## Exercise
Pull out each line below that contains the word "comment".

## Data pulled from a collection

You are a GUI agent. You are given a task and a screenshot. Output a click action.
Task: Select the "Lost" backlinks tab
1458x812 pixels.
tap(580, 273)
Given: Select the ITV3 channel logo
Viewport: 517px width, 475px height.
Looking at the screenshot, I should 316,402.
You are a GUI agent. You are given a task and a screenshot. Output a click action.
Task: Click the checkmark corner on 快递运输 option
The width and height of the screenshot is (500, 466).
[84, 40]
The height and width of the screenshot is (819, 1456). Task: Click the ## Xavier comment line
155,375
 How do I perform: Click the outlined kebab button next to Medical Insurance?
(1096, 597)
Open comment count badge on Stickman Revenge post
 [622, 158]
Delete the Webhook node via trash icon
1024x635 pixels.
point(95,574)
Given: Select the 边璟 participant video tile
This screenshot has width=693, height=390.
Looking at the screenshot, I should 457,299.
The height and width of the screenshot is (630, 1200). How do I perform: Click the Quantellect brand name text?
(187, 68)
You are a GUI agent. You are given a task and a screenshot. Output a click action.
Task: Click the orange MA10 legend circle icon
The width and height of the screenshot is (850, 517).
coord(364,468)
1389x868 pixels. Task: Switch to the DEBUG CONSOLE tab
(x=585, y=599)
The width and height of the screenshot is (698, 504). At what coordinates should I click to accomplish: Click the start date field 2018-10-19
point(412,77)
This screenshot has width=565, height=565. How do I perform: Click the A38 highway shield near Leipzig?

## Answer to the problem
The height and width of the screenshot is (819, 1456). Task: Click the ## Xavier comment line
Open comment count badge on Stickman Revenge post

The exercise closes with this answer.